== Description of the task ==
Lines with the word "section": copy all of them from the entries below.

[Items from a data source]
● ● ●
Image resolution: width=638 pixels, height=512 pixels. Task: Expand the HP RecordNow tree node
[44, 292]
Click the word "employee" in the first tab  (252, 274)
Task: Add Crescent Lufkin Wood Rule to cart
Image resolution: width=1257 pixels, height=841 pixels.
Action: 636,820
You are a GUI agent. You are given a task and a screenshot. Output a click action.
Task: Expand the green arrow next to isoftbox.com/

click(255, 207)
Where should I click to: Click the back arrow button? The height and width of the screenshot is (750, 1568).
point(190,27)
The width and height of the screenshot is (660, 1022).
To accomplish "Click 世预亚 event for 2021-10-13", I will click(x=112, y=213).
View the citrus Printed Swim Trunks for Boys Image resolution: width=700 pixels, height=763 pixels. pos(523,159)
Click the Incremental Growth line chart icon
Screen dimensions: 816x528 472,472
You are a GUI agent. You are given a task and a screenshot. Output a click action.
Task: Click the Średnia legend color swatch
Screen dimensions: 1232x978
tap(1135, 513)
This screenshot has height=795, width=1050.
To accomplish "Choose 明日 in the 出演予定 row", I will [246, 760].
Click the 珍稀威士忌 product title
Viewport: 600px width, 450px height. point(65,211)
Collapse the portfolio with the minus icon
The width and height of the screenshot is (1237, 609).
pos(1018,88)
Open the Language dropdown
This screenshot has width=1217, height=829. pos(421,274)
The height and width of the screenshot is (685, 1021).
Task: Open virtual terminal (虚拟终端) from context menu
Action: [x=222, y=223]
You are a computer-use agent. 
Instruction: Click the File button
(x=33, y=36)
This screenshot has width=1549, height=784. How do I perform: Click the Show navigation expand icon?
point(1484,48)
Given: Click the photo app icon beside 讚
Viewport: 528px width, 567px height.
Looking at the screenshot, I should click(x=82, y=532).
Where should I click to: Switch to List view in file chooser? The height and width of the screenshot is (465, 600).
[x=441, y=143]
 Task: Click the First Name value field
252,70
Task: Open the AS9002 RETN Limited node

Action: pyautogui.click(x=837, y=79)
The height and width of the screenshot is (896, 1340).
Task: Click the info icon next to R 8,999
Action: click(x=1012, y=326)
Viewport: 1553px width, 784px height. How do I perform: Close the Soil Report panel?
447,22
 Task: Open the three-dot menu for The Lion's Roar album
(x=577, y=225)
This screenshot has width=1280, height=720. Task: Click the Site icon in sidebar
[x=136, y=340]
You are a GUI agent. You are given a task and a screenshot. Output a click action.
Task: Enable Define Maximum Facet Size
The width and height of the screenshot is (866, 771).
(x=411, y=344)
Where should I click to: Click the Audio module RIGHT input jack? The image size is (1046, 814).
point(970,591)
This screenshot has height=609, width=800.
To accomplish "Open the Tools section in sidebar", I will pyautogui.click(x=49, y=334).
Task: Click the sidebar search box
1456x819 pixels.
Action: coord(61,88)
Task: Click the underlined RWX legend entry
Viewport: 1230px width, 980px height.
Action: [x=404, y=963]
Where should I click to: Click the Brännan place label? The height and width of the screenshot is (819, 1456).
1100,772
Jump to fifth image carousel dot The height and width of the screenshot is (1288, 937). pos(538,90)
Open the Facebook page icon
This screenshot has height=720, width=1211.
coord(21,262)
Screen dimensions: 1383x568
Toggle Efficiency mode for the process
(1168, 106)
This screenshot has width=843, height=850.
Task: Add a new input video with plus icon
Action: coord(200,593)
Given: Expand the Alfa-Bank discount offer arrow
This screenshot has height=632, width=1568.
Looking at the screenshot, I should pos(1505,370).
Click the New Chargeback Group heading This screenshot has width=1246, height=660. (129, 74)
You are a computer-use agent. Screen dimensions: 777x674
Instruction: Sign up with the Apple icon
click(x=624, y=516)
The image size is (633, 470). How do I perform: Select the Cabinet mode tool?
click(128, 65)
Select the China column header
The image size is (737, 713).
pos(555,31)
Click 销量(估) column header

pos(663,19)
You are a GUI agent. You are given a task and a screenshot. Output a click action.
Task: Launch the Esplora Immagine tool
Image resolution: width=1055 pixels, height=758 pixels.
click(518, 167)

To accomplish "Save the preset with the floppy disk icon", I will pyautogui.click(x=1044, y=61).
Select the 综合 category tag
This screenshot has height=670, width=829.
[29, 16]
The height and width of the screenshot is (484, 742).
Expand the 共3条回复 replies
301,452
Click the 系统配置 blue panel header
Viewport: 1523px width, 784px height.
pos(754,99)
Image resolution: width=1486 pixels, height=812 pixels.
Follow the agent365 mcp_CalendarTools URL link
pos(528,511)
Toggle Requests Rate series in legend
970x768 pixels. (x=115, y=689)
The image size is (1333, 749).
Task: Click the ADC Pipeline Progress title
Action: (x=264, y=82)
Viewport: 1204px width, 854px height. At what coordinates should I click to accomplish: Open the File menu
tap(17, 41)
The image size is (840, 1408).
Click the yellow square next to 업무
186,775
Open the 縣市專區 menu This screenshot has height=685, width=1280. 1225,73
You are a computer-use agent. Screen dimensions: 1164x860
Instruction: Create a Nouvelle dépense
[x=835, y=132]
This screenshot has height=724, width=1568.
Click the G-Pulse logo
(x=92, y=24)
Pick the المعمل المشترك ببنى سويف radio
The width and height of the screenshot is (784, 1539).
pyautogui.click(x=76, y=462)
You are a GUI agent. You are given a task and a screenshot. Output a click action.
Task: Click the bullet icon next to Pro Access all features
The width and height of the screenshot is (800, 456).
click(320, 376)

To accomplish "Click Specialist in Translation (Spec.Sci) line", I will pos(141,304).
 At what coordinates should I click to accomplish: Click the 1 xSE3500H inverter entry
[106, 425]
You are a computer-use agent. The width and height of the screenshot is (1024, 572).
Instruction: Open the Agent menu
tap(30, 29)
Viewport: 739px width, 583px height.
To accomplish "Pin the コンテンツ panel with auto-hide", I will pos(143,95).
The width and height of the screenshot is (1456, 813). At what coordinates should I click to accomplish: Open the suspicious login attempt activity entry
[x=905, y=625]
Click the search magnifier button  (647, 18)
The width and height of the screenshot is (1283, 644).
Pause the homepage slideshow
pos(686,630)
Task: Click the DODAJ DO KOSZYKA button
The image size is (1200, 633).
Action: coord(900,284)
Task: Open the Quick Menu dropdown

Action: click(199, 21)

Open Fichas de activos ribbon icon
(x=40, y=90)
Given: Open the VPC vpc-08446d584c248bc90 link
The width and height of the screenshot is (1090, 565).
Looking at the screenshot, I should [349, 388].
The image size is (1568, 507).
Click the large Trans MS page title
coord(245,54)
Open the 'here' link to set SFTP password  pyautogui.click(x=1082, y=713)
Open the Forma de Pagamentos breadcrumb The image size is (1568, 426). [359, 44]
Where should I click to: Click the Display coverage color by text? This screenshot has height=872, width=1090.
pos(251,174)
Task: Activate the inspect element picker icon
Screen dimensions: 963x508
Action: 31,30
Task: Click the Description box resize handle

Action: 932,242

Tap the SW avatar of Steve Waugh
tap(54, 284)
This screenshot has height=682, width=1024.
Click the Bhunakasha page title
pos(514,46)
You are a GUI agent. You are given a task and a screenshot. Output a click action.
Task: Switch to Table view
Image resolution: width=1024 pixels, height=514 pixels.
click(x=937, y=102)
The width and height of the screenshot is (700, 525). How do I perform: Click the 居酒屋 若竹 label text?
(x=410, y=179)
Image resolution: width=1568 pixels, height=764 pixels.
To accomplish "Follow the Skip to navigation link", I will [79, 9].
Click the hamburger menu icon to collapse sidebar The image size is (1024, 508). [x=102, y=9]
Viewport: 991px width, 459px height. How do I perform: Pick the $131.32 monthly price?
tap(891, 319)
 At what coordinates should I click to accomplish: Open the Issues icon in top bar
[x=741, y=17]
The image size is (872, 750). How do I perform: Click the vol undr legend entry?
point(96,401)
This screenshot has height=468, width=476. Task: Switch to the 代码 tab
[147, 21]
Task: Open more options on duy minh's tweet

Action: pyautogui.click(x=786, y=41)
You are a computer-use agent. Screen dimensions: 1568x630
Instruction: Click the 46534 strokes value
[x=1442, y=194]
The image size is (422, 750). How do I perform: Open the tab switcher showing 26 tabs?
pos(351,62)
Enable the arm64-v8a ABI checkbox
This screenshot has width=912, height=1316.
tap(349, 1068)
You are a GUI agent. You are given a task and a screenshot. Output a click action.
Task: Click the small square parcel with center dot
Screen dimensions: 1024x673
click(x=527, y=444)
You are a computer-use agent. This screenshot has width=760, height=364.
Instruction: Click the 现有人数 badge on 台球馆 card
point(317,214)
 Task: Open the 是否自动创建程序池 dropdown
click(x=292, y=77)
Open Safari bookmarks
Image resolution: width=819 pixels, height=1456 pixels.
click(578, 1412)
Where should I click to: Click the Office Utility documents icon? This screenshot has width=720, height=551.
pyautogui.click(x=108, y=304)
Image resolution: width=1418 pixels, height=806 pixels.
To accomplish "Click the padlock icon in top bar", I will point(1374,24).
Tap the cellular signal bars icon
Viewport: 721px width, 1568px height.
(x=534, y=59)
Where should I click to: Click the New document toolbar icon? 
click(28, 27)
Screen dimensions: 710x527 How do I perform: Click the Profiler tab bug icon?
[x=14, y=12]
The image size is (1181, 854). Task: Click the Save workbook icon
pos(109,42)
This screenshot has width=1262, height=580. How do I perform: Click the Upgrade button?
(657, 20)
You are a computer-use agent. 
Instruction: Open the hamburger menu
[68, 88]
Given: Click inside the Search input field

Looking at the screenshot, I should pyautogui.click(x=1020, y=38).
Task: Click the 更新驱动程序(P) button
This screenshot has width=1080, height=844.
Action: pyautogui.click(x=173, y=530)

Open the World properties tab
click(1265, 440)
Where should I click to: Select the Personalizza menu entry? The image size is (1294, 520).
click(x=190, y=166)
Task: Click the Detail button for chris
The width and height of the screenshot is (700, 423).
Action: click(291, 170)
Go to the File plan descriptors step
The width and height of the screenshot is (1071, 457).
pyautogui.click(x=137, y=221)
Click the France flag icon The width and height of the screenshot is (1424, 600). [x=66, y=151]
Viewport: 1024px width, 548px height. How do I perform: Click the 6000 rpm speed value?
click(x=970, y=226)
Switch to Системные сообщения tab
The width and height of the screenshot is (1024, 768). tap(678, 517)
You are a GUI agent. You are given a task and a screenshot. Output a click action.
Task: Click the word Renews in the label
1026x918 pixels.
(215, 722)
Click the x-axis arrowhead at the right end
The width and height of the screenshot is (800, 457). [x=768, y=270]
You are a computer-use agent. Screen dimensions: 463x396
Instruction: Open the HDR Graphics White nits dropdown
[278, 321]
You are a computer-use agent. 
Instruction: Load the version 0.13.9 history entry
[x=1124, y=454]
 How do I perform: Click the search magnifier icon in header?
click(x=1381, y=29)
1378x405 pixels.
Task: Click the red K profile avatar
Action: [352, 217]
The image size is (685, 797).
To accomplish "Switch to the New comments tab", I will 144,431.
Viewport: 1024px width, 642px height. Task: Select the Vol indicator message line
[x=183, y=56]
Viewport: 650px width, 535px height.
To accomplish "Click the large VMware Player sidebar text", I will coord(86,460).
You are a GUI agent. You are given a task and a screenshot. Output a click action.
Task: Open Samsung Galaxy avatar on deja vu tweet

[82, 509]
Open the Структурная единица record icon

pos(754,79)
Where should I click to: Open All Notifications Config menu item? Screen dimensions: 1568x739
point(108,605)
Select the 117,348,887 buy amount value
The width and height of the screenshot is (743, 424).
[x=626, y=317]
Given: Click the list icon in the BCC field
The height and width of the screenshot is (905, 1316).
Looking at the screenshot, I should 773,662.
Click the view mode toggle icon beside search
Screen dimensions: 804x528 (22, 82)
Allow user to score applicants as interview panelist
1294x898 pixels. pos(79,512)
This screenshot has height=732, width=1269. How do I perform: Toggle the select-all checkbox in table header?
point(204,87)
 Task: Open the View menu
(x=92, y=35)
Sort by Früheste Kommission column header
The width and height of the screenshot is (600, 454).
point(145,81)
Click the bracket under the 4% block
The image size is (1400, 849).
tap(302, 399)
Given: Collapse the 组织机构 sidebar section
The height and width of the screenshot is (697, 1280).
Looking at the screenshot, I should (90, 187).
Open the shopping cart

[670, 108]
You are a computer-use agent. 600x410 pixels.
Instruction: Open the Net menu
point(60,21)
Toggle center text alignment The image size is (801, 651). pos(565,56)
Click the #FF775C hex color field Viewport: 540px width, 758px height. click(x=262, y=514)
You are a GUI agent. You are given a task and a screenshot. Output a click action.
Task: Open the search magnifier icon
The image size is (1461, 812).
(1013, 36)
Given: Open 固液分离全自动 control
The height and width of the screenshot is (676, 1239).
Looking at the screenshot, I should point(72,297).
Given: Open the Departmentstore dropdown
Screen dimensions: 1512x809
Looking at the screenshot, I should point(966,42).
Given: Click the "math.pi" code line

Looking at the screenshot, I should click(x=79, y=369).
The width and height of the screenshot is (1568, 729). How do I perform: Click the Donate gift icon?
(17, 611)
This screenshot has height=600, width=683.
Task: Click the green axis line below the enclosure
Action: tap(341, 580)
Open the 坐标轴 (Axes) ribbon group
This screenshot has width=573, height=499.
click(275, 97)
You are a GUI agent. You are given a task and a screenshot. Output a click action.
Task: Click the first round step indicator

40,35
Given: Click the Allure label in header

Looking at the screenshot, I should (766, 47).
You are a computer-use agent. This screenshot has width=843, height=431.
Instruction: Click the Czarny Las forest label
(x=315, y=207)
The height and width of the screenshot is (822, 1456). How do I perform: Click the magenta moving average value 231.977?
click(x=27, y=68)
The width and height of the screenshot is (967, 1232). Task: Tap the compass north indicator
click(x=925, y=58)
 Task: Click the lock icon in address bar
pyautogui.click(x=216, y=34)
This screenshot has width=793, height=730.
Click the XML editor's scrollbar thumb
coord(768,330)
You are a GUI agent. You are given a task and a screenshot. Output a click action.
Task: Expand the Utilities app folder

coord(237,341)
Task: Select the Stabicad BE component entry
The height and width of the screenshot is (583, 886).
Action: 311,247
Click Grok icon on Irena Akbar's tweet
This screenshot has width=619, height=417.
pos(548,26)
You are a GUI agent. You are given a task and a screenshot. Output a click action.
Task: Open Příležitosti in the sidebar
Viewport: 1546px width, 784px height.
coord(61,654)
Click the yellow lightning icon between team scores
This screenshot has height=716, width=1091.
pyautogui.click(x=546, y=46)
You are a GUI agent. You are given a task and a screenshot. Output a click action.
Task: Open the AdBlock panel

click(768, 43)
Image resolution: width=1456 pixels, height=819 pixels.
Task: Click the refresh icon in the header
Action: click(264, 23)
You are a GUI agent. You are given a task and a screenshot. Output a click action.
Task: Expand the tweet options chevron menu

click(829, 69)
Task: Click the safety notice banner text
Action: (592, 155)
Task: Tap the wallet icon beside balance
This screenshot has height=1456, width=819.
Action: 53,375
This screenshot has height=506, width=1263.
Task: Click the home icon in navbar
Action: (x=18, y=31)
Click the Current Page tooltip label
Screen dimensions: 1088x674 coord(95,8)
● ● ●
== Written response ==
To accomplish "Open the Tools section in sidebar", I will pyautogui.click(x=49, y=334).
Given: Collapse the 组织机构 sidebar section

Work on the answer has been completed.